Für eine erfolgreiche interdisziplinäre Zusammenarbeit gilt:

  1. Der Teamleiter gibt eine klare Richtung und Vision vor, hört den Teammitgliedern zu und unterstützt sie.

  2. Das Team hat Werte verinnerlicht, die sich im gemeinsamen Handeln zeigen und immer wieder dargestellt werden.

  3. Es besteht eine Teamkultur und interdisziplinäre Atmosphäre, in der Beiträge willkommen sind und die Teammitglieder einen Konsens anstreben.

  4. Erforderliche Ressourcen stehen zur Verfügung, um die Vision umsetzen zu können.

  5. Das Team legt seinen Fokus auf patientenorientierten Service, dokumentiert Outcomes und bezieht Rückmeldungen ein.

  6. Nützliche Kommunikationsstrategien fördern die interne Kommunikation und unterstützen die gemeinsame Entscheidungsfindung.

  7. Das Team setzt sich aus Mitarbeitern mit unterschiedlichen Kompetenzen zusammen, die sich gegenseitig ergänzen und eine bedarfsgerechte Patientenversorgung ermöglichen.
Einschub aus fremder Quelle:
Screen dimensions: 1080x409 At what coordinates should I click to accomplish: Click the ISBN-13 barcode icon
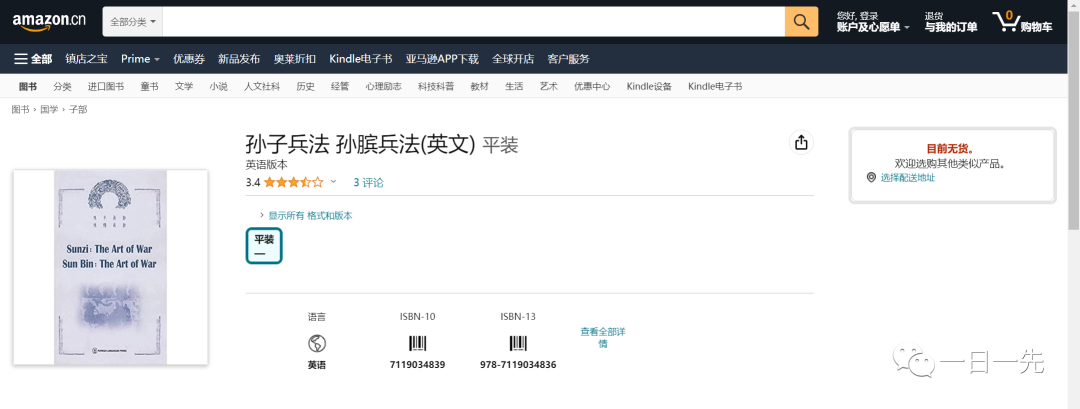pos(517,343)
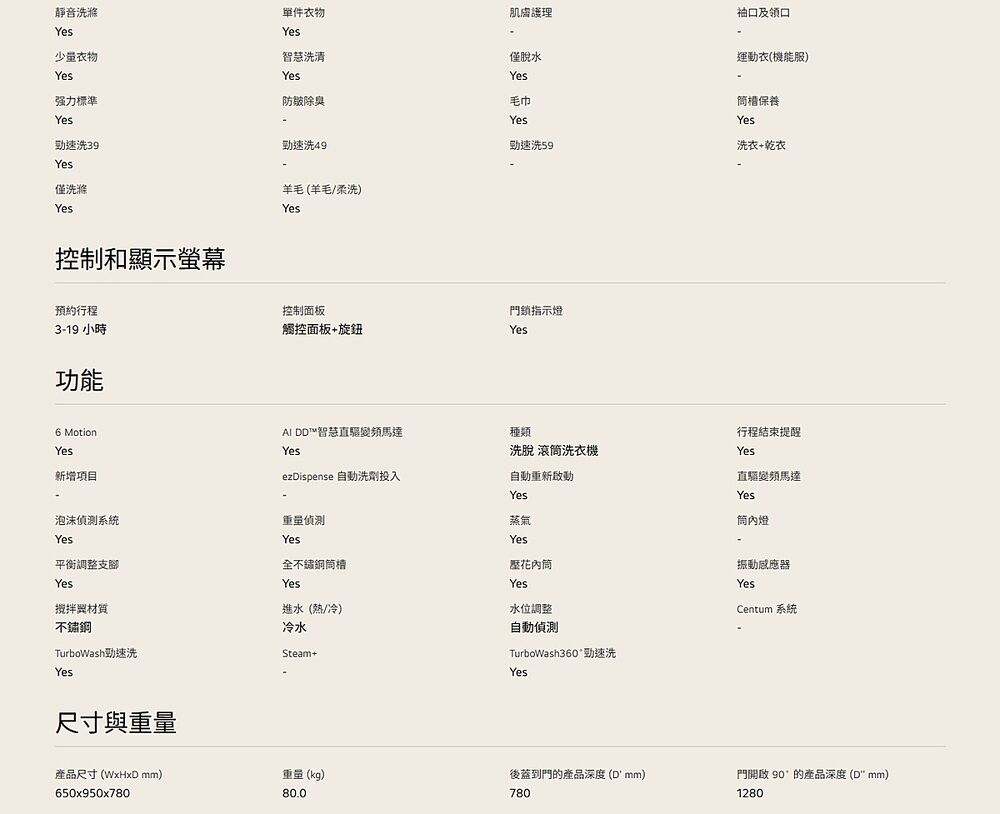Click the AI DD™智慧直驅變頻馬達 label
1000x814 pixels.
pos(342,433)
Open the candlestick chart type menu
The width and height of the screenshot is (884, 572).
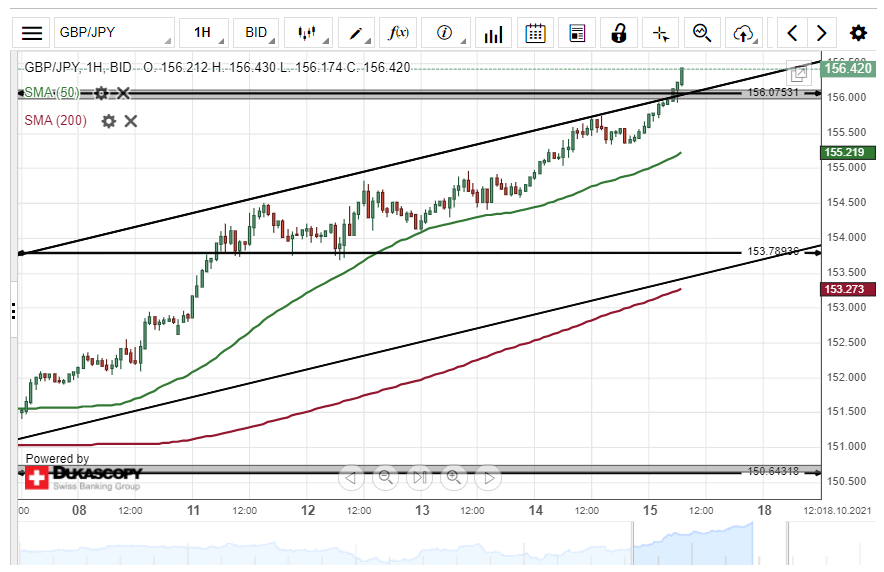click(308, 33)
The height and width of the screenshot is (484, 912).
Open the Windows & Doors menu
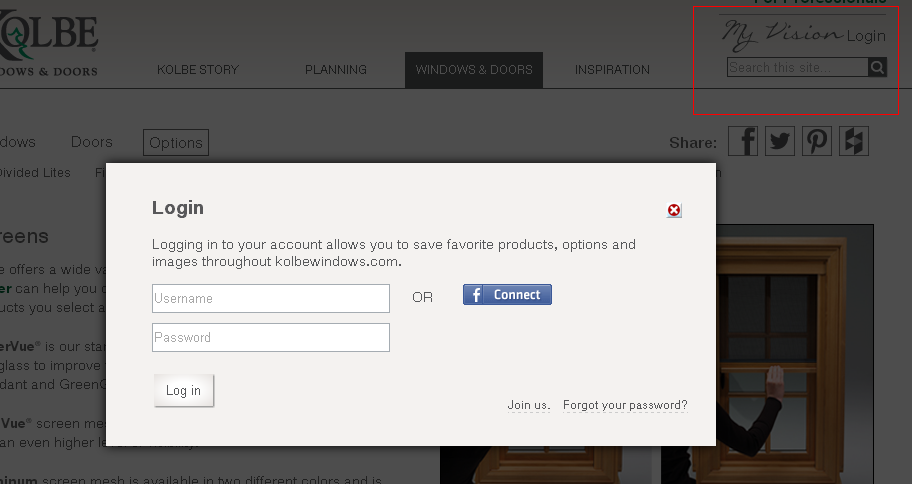click(x=474, y=70)

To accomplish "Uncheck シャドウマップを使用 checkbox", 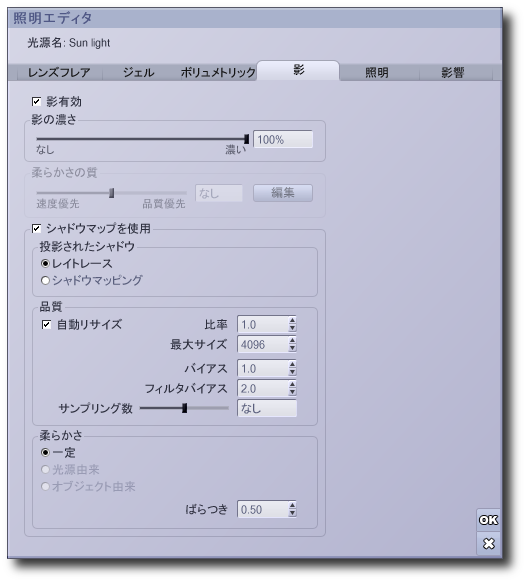I will pos(36,228).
  8. Es werden bevorzugt Teammitglieder angeworben, die über interdisziplinäre Kompetenzen verfügen.

  9. Das Team respektiert individuelle Rollen und fördert gleichzeitig die Wechselbeziehungen zwischen diesen Rollen.

  10. Der Einzelne erhält durch Trainings, Belohnungssysteme und Karriereperspektiven die Möglichkeit, sich persönlich weiterzuentwickeln.